Anthony Winkler Prins (1870)

Gepubliceerd op 19-03-2018

Balearen

betekenis & definitie

Balearen of Balearische eilanden is de naam eener eilandengroep in de Middellandsche zee, gelegen ten oosten van de kust van Valencia, tusschen 39° 15' en 40° 41' N. B. en 0° 2' W. L. en 1" 58' O.

L. van Greenwich. Zij vormen met de nabij gelegen Pithyusen (zie onder dezen naam) de Spaansche provincie der Balearen (voorheen het koningrijk Mallorca) met eene oppervlakte van bijna 88 □ geogr. mijlen en omstreeks 280,000 inwoners.

Deze groep bestaat uit de beide groote eilanden Mallorca en Menorca, en uit de klei­nere Cabrera, Dragonera, Consejera, Foradade, Planhas, del Eyre, del Colon, St. Louis, Dadolaya, Los Porres, en Escollo de los Bledas. Het klimaat is zacht en gezond en de bodem — vooral op Mallorca — ongemeen vruchtbaar, zoodat koren, wijn, olijven, alle zuidelijke vruchten, vlas, hennep enz. er welig groeijen en in groote hoeveelheid wor­den uitgevoerd. Voorts bloeit er de visscherij, de vee- en de zijdeteelt, en er zijn zout- en marmergroeven. De scheepvaart wordt er be­gunstigd door talrijke baaijen en havens — vooral op Menorca.

Deze eilanden droegen reeds in de dagen der Oudheid den naam van Baleares, Balearides of Gymnasiae — dus van Slinger- of Worstel-eilanden, omdat de inwoners in die krijgs­oefeningen zeer bedreven waren. Zij waren eerst van de Phoeniciërs en vervolgens van de Carthagers afhankelijk. De zeeroof der inwoners verwekte den toorn der Romeinen, en de consul Q. Caecilius Metellus, die hen in het jaar 120 vóór Chr. onderwierp, zond 3000 Romeinsche volkplanters derwaarts, welke er de steden Palma en Polentia op Mal­lorca stichtten. In 425 werden deze eilanden door de Wandalen onder Genserich veroverd. In 560 behoorden zij tot het Oost-Romeinsche keizerrijk en vervolgens aan de republiek Pisa.

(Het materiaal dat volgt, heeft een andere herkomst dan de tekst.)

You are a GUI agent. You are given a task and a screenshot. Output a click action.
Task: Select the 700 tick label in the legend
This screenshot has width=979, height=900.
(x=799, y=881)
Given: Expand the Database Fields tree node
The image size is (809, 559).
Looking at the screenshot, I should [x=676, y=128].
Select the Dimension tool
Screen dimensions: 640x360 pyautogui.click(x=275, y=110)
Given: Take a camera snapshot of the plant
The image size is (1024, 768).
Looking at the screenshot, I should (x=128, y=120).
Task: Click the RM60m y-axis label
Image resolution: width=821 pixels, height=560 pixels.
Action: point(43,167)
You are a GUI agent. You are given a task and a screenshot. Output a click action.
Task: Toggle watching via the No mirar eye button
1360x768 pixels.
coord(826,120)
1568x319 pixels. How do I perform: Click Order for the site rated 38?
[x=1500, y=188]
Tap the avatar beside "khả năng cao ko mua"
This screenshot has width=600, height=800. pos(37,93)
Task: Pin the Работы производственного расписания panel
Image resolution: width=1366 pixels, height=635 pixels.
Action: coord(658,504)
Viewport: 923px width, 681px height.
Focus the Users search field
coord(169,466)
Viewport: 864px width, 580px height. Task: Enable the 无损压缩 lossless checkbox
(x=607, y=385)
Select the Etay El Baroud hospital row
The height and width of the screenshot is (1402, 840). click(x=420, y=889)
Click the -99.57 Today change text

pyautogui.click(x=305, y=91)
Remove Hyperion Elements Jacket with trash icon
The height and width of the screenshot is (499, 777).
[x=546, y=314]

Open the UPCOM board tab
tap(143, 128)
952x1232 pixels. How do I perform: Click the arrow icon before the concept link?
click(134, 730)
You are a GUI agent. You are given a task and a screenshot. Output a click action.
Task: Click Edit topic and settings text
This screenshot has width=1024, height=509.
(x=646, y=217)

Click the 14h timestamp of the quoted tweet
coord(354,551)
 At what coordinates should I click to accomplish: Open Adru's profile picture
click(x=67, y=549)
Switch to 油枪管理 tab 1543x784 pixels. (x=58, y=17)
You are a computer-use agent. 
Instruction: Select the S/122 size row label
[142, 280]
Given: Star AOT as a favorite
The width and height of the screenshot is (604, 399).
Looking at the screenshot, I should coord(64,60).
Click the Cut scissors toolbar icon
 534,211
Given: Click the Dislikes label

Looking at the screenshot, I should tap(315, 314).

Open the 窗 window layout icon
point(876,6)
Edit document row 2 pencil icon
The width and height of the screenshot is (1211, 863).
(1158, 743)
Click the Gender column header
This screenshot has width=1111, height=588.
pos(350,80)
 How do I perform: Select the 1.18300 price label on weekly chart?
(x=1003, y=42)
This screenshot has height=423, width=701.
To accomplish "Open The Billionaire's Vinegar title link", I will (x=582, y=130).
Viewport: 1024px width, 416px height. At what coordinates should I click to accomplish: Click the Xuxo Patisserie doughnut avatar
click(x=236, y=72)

In 798 vielen zij in handen der Mooren, die er na 1220 een eigen koning hadden, die in 1292 door koning Jayme I van Aragon werd verjaagd. Deze verhief de Balearen tot een afzonderlijk koningrijk — dat van Majorca — voor zijn zoon Jayme, die door Sancho en Jayme werd opgevolgd. In 1343 maakte Peter IV van Aragon zich er mees­ter van en verjoeg Jayme, waarna de Bale­aren een deel uitmaakten van het koningrijk Aragon en met dit aan Castilië vervielen. Menorca bevond zich van 1708 tot 1782 met eene kleine tusschenpoos in Britsche handen, maar werd bij den vrede van 783 aan Spanje afgestaan.